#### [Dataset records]
--------------------
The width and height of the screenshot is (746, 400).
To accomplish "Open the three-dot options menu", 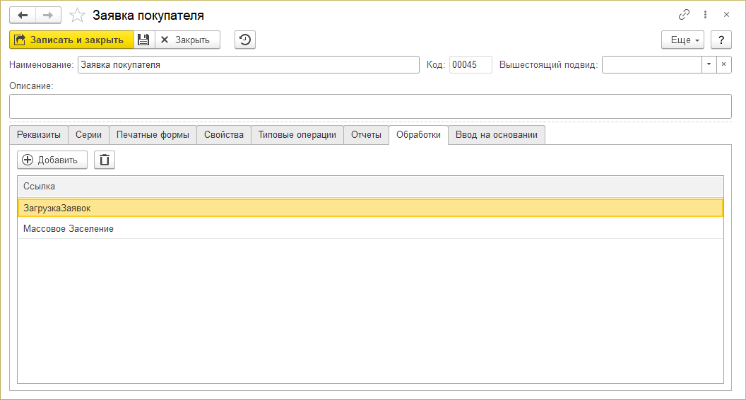I will (706, 16).
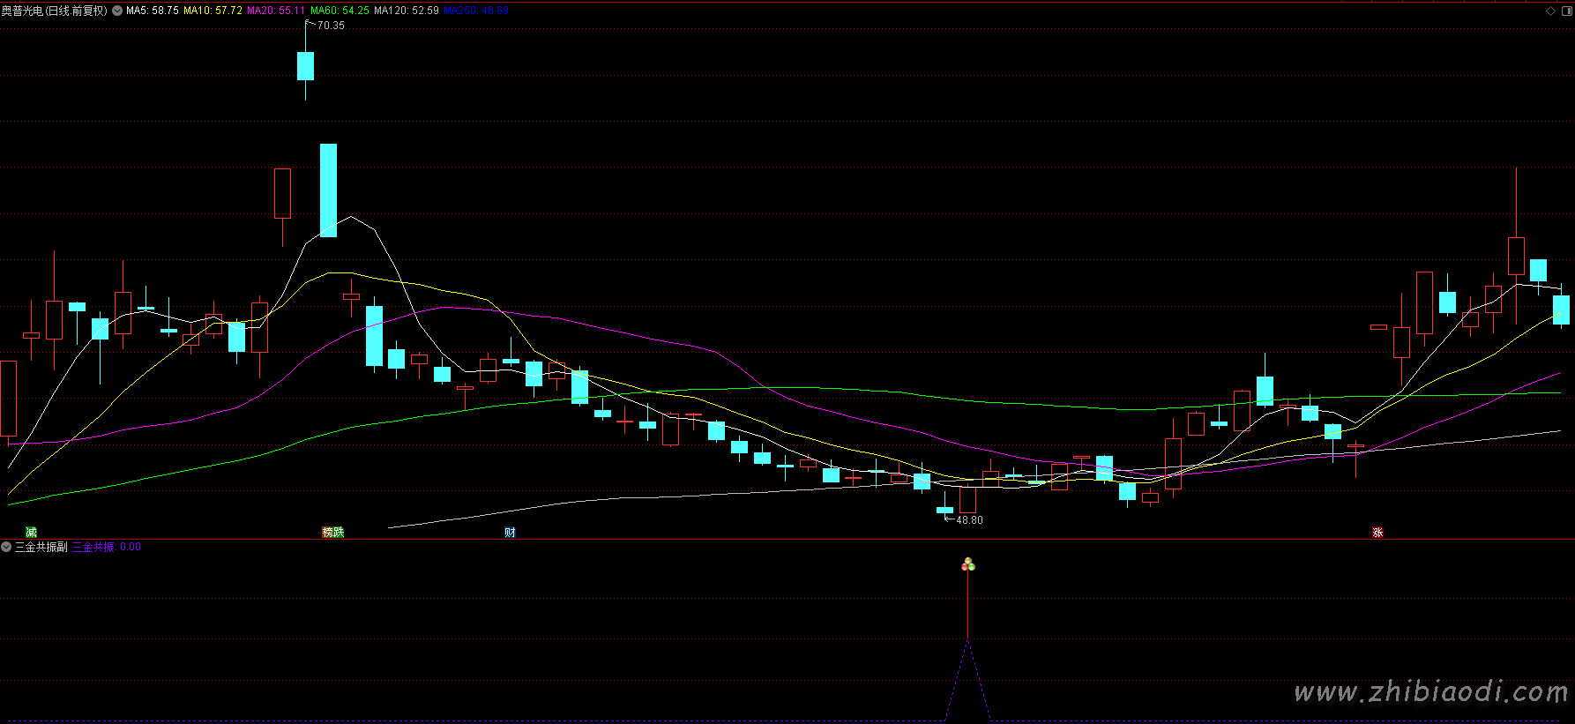This screenshot has height=724, width=1575.
Task: Click the green 减 marker icon
Action: coord(32,533)
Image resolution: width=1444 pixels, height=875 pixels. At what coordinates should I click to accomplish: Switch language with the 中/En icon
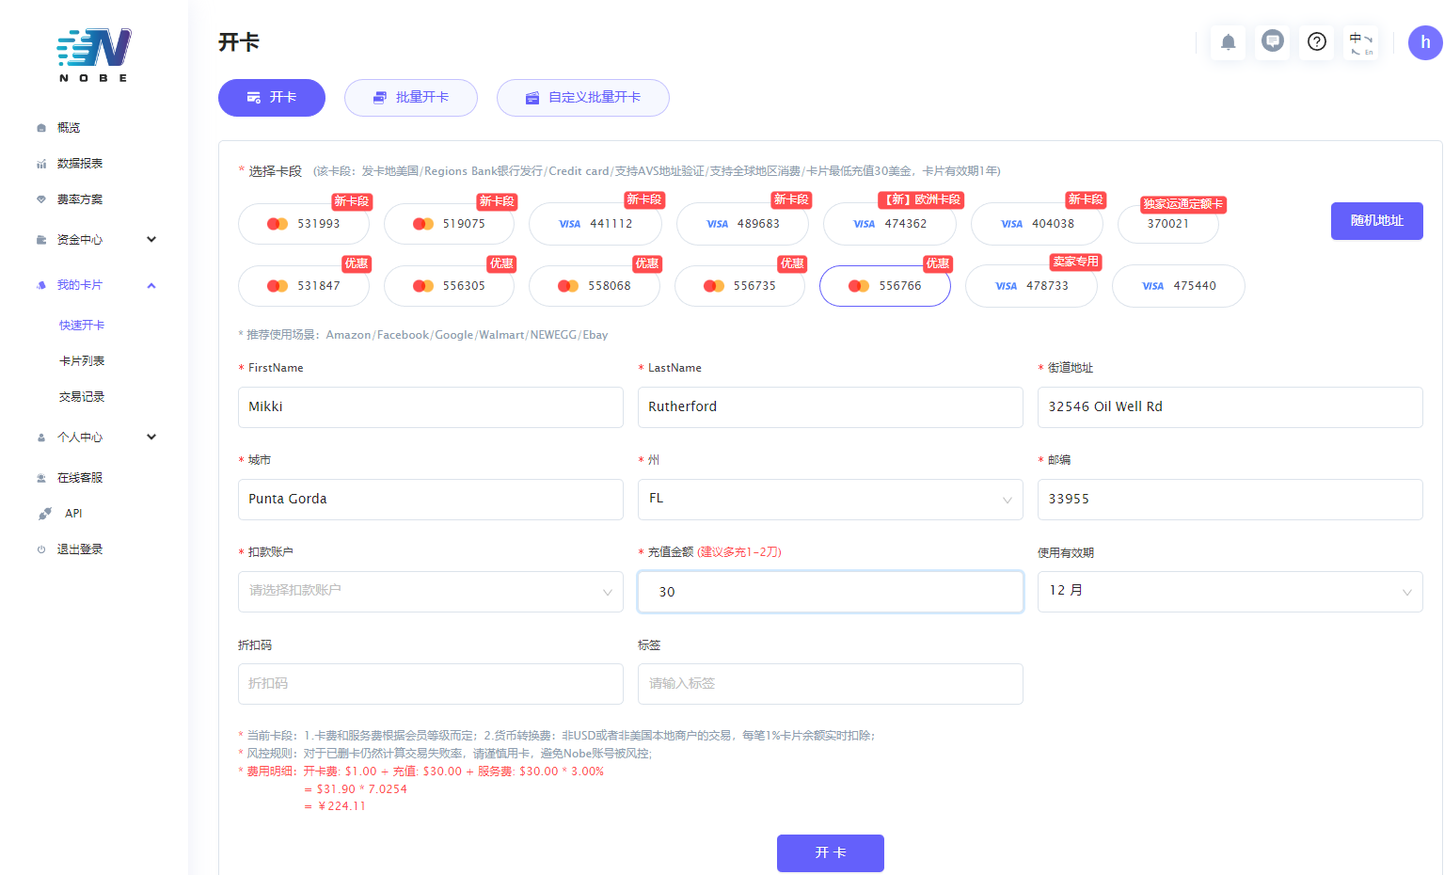[x=1361, y=42]
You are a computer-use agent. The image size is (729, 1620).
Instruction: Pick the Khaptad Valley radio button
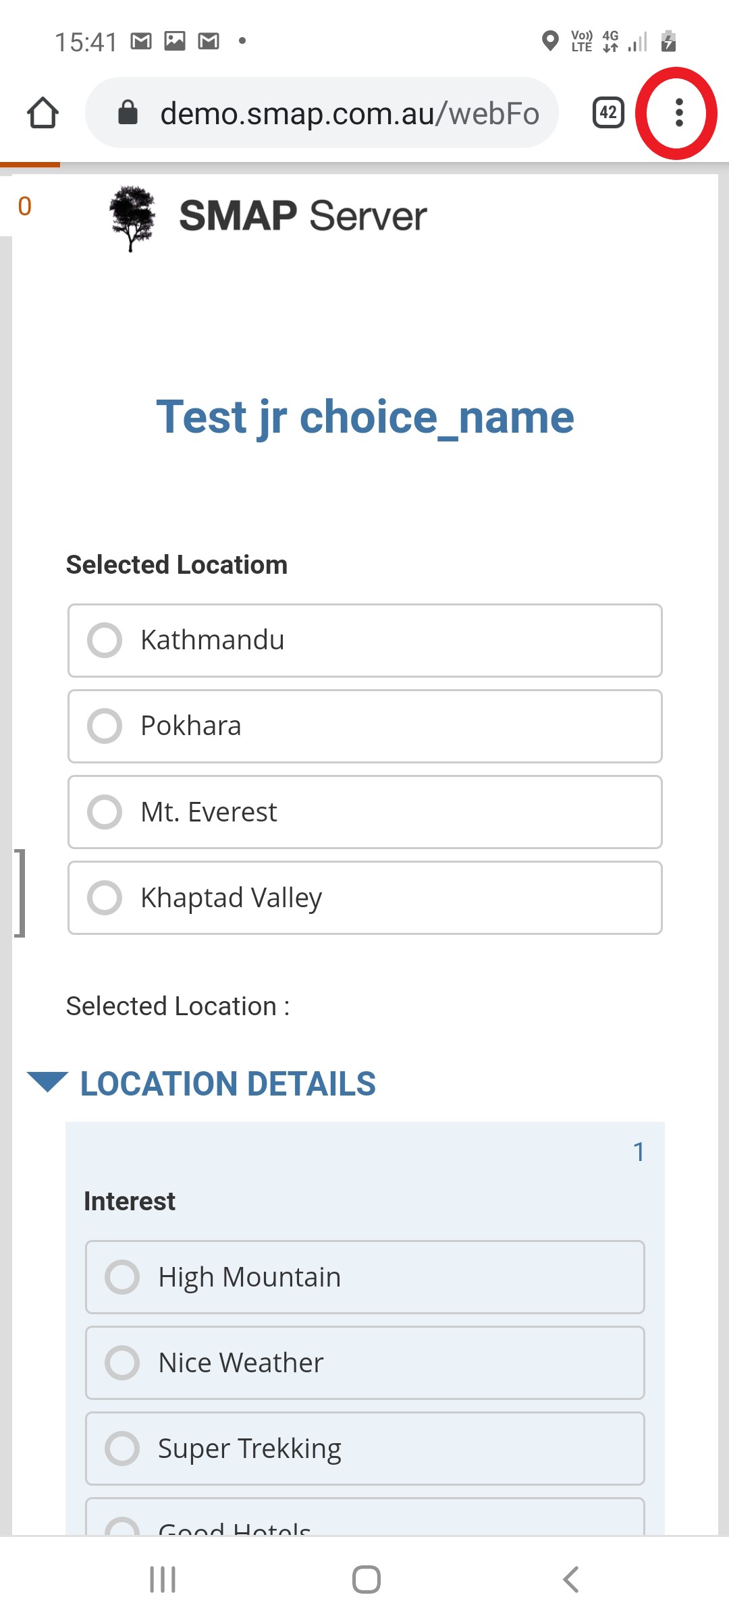pos(105,898)
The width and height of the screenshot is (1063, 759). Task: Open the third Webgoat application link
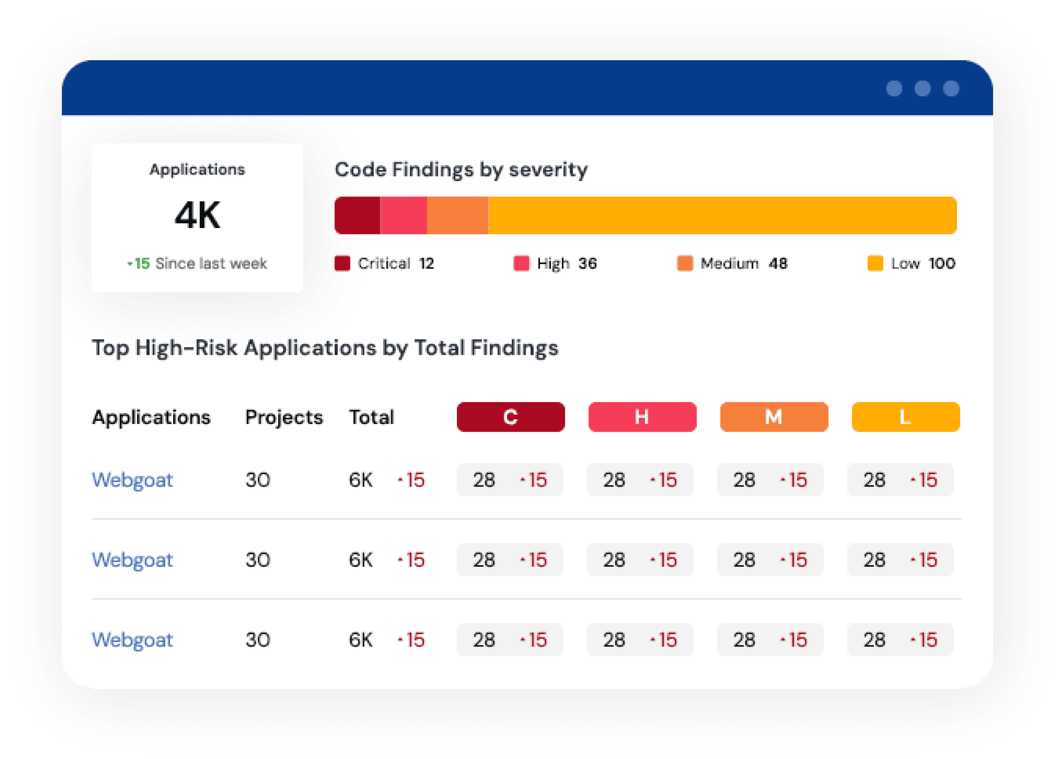point(132,640)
--------------------
#### [Assigned task]
Reproduce verbatim every line starting at the line that holds "The width and height of the screenshot is (1063, 759)." and ending with the final line of the data; omit the pictures.

#### [Answer to the problem]
The width and height of the screenshot is (1063, 759). Task: Open the third Webgoat application link
point(132,640)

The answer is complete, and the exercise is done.